Fixed-Point Notation with 32-bit Values

As mentioned last issue, I will describe how to write fixed-point arithmetic routines using 32-bit values. I am assuming you have read the last installment or have a grasp of fixed point notation.

The largest variable size the Yaroze can handle is 32-bits. Therefore when our computation (addition, subtraction, and multiplication) might give a result with more than 32 bits, we will need to devise special routines to deal with them. If you want to use more than 32 bits in each value then you are talking a lot more work; also the CPU time spent in your computation functions goes up dramatically. If you still want to do it you can take the concepts presented below and apply them to larger value sizes. For this article, though I will only consider variables 32 bits long. Again I will cover addition (and subtraction) first and then multiplication and division.


Adding (or subtracting) two 32-bit values can give you a result with 33 bits. Since variables don't hold that many bits we need to do something special to determine overflow. The simplest way to deal with this is to only use 31 bit values for each source. Then the result will be 32 bits which lets us just add normally.

If we need that extra bit then it is necessary to have some code which detects the overflow into the 33rd bit. We can't just add the two 32-bit values because the final carry-out (which represents the overflow condition) is lost. We can get around this by shifting the two inputs to the right one bit before doing the add. We will lose some accuracy from the loss of the lower bit, but can compensate for that later.

So shift and do the add to get the result. The 32nd bit determines the overflow condition. If it's set then we had overflow (I am assuming unsigned values - if you are using signed numbers then you need to compute overflow accordingly). But what about those bits we shifted out? Well in the worst case they could both be 1. Then when they are added together they will cause a carry into the second bit. If the result is all ones then this carry will propagate all the way up and will also signal an overflow. The last part of our overflow computation has to check for this.

  u_long x, y, overflow_check, result;

  result = x + y;                                 // Get the raw result
  overflow_check = (x >> 1) + (y >> 1);
  if ((overflow_check & 0x80000000L) ||           // Check if upper bit is set...
      ((x & 0x00000001L) && (y & 0x00000001L) &&  //   or if the last bit
       (overflow_check == 0x7FFFFFFFL))) {        //   propagates all the way up.
    >overflow handler code<

This one is very tricky. Unless your two inputs only use the lower 16 bits then you are going to have overflow into the upper 32-bits of the result (remember multiplying two 32-bit numbers will result in a 64-bit value). How (or if) you convert this back to your original 32-bit fixed-point format is implementation-specific. Hopefully you don't need need to keep that number permanently (i.e. it's a temporary result in the middle a series of computations). I'll leave how to deal with that up to you. Like before some suggestions are to saturate the result at the largest possible 32-bit value, or just raise a flag and have some other code deal with the overflow.

● MATERIAL

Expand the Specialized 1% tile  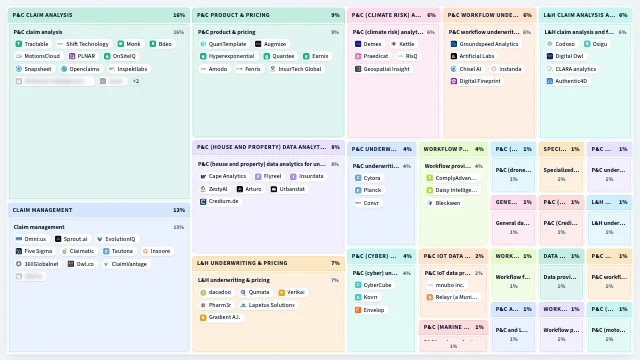coord(561,174)
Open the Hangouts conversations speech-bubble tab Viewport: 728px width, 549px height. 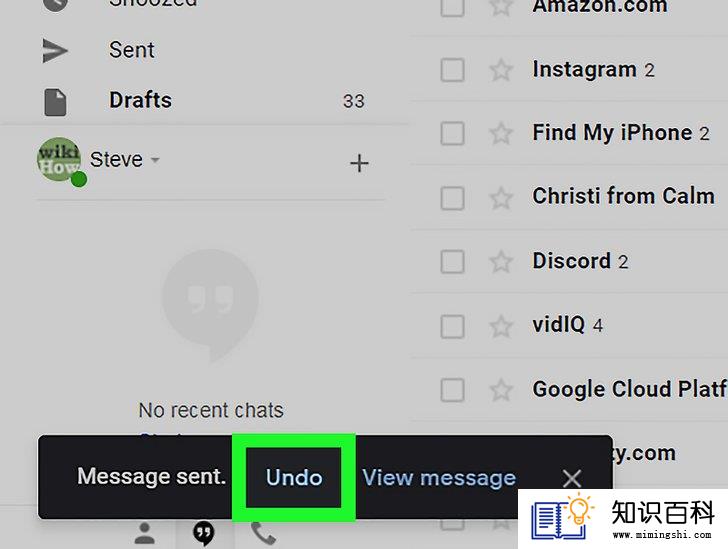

● YOUR INSTRUCTIONS
In the fixed-point article, what is the simplest way to avoid overflow when adding two values?

● FINAL RESULT
Use only 31-bit values for each source, so the result fits in 32 bits and can be added normally.